Libye : Seif el-Islam Kadhafi, comme dans un mauvais film
Un tribunal de Tripoli a condamné à mort le fils préféré du défunt « Guide » libyen. Détenu par des miliciens de Zintan, l’ancien dauphin putatif comparaissait par vidéoconférence.
«Peine capitale par contumace » : le verdict rendu le 28 juillet par le tribunal de Tripoli à l’encontre de Seif el-Islam, le fils préféré de l’ancien « Guide » Mouammar Kadhafi, jugé avec 37 hauts responsables de l’ancien régime pour assassinats, pillages, sabotage, actes portant atteinte à l’union nationale, corruption, incitation au viol et recrutement de mercenaires étrangers, n’a étonné aucun des prévenus.
Le successeur putatif du dictateur libyen était la vedette d’un procès dont il était absent. En cage et arborant, comme pour toutes ses audiences passées, la combinaison bleu électrique des prisonniers, il comparaissait en vidéoconférence depuis Zintan (Ouest), où il est gardé dans le plus grand secret, tel un trophée. Ses geôliers ? Des milices opposées au gouvernement de Tripoli, qui l’avaient capturé en novembre 2011 dans la région d’Oubari (Sud-Ouest) après qu’un de ses hommes l’eût trahi.
Un procès controversé
Seif el-Islam, 43 ans, architecte et également titulaire d’un MBA en économie et management obtenu en Autriche, aurait sans doute préféré être déféré devant la Cour pénale internationale (CPI), qui l’avait inculpé pour crimes contre l’humanité mais devant laquelle il ne risquait pas sa tête. Celui qui a été l’un des hommes les plus puissants de Libye n’est plus maître de son sort : c’est devant un tribunal libyen qu’il a dû répondre de ses actes lors d’un procès controversé, entaché de vices de procédure et orchestré par une coalition de groupuscules islamistes dont la compétence est mise en doute.
Beaucoup estiment que l’insurrection de 2011 a fait tomber son masque réformiste.
Impassible, l’ancien jet-setter, dont le nom signifie « glaive de l’islam », ne peut guère se défendre. Lors du soulèvement de 2011, il se range aux côtés de son père et poursuit de sa vindicte les révolutionnaires, en qui il voit des islamistes à la solde d’Al-Qaïda – ce en quoi il n’avait pas tout à fait tort. Il menace alors de faire couler « des fleuves de sang » et de se battre « jusqu’à la dernière balle ». Un virage à 180 degrés pour celui qui avait tenté de se démarquer de l’auteur du petit livre vert en prônant depuis 1998 l’adoption de réformes, au point d’être devenu un interlocuteur privilégié des Occidentaux et un espoir d’ouverture pour une partie de la population.
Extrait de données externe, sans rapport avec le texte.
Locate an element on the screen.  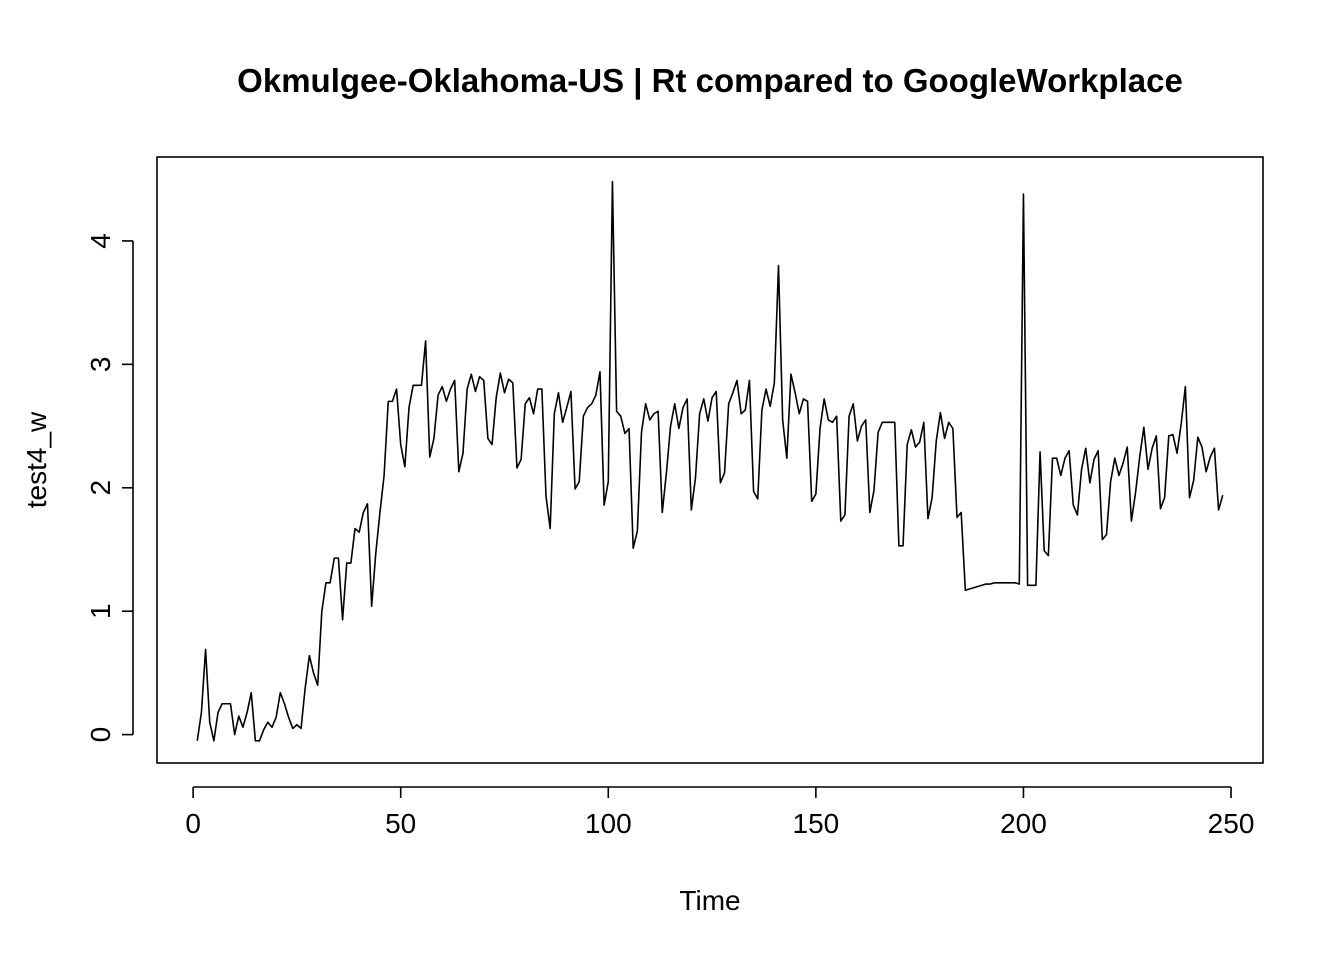
x-tick-label: 0 is located at coordinates (193, 824).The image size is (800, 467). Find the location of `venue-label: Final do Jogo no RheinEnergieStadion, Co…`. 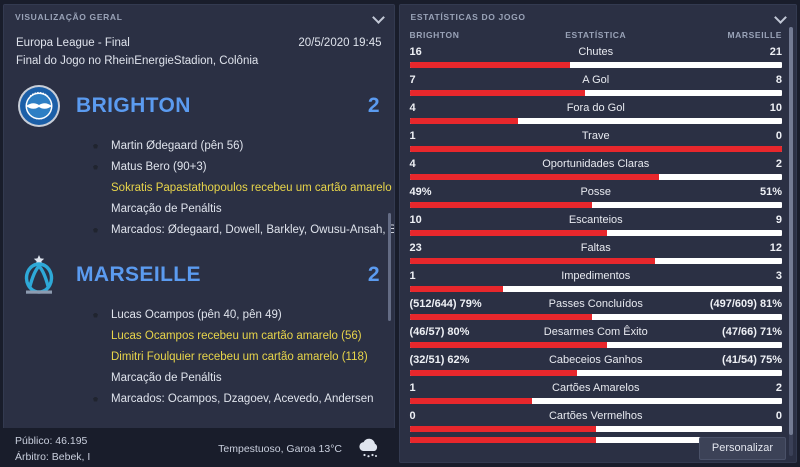

venue-label: Final do Jogo no RheinEnergieStadion, Co… is located at coordinates (138, 61).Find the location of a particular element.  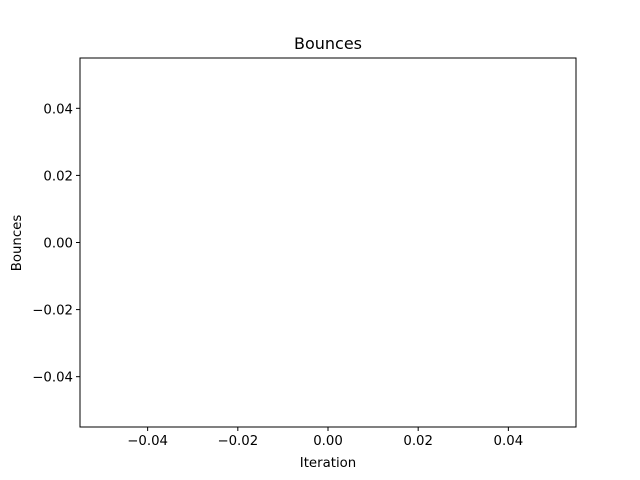

x-axis-ticks: −0.04 −0.02 0.00 0.02 0.04 is located at coordinates (325, 438).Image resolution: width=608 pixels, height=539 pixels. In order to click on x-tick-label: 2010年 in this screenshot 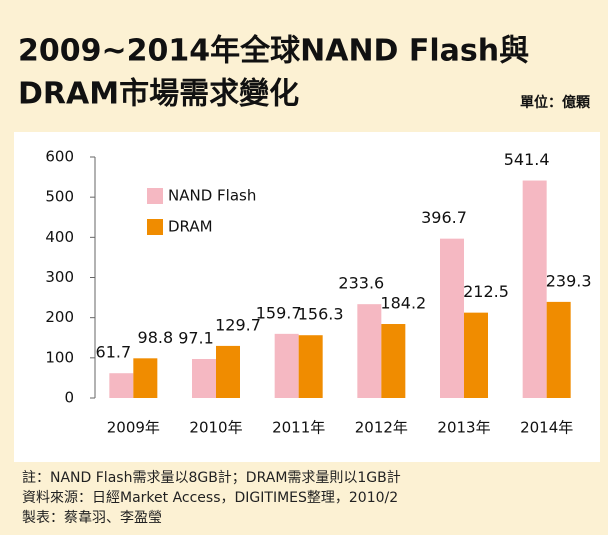, I will do `click(216, 428)`.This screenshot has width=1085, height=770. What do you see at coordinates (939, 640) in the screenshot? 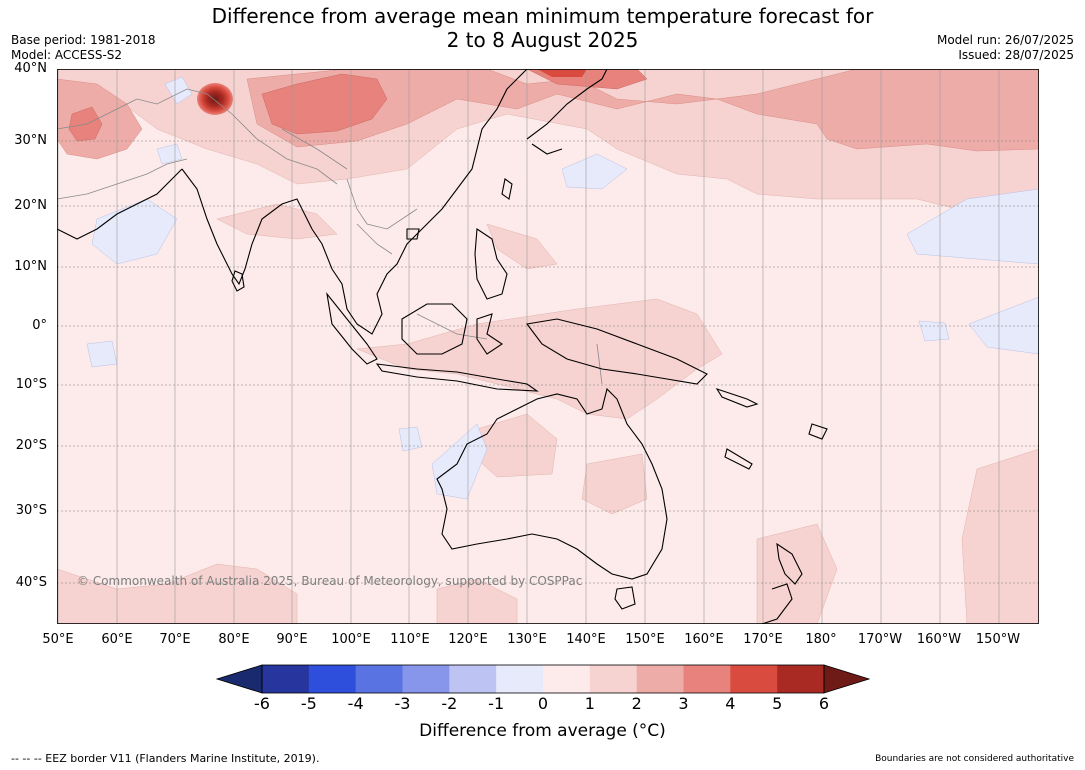
I see `lon-label: 160°W` at bounding box center [939, 640].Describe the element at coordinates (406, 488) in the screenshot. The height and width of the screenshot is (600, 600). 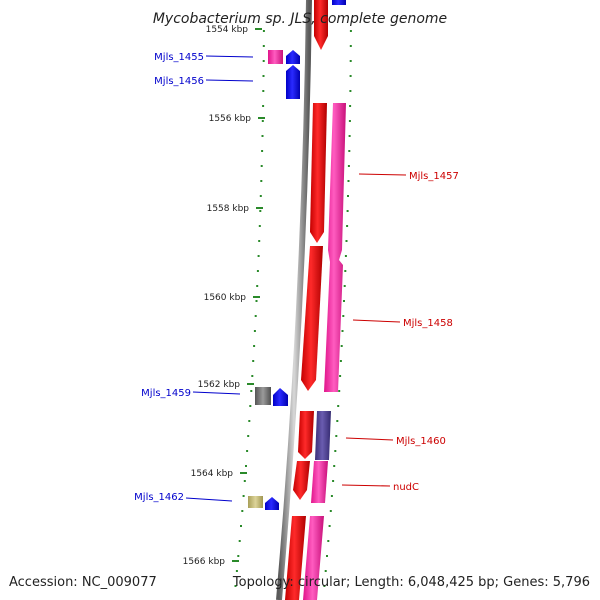
I see `gene-label-nudc: nudC` at that location.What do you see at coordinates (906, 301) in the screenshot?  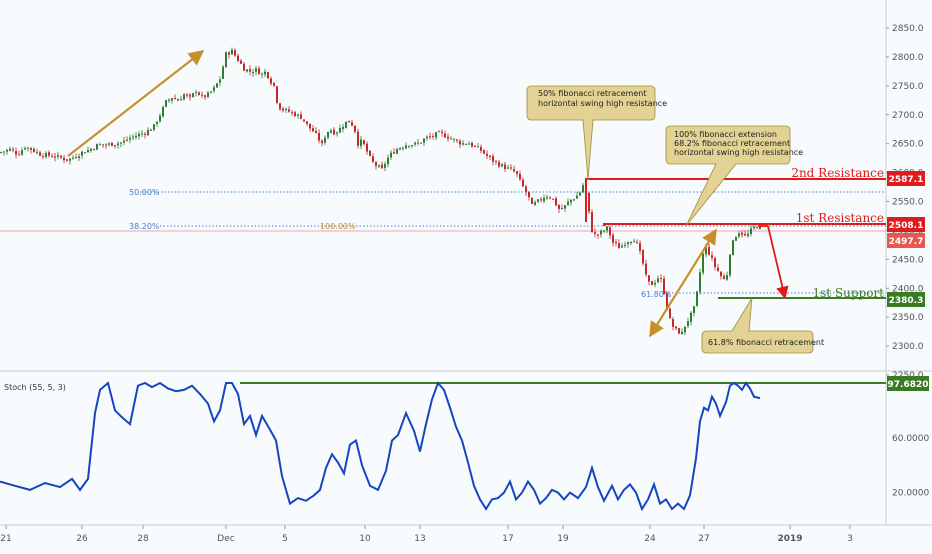 I see `first-support-value: 2380.3` at bounding box center [906, 301].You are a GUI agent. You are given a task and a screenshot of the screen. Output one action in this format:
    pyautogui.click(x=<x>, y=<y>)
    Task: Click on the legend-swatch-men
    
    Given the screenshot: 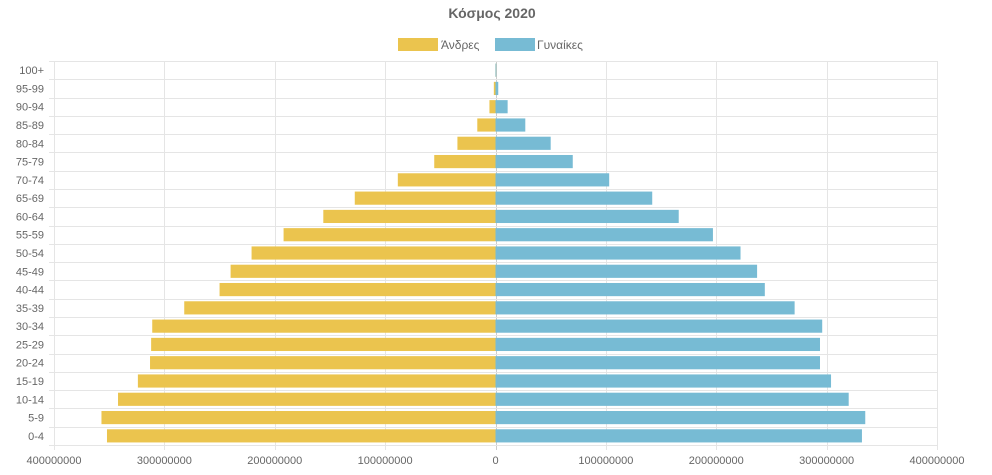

« Ingénieur Seif » était intervenu sur de nombreux dossiers
Polyglotte à l’allure branchée, Seif el-Islam avait pu intervenir sur des dossiers brûlants en mettant à profit sa position à la tête de la Fondation internationale Kadhafi pour la charité et le développement. « Ingénieur Seif », comme le surnomment ses proches, aura ainsi contribué à ce que la Libye renonce aux armes de destruction massive, pesé en faveur de l’indemnisation des victimes des attentats du Boeing de la Pan Am à Lockerbie (1988) et du DC-10 d’UTA (1989), ainsi que dans la libération des infirmières bulgares, en 2007. Il avait également œuvré pour la levée des sanctions internationales contre le régime de Tripoli en 2004. Ses initiatives en faveur d’une presse indépendante et de l’élaboration d’une Constitution avaient donné à ce passionné de grosses cylindrées une certaine crédibilité dans le pays, d’autant qu’il était parvenu à amadouer les chefs de tribus les plus conservateurs.
« En Libye, les liens du sang priment. Il n’avait d’autre choix que de se ranger du côté de son père », explique un diplomate, en marge du procès. Beaucoup estiment cependant que l’insurrection libyenne a fait tomber son masque réformiste. « Même sa thèse sur « le rôle de la société civile dans la démocratisation des institutions de gouvernance », soutenue à la London School of Economics, s’est révélée un plagiat », précise Taha, un ancien cyberactiviste réfugié en Tunisie, qui rappelle que Seif el-Islam avait fait ses premiers pas de dauphin sous le parrainage de Moussa Koussa, le redoutable chef des services de renseignements.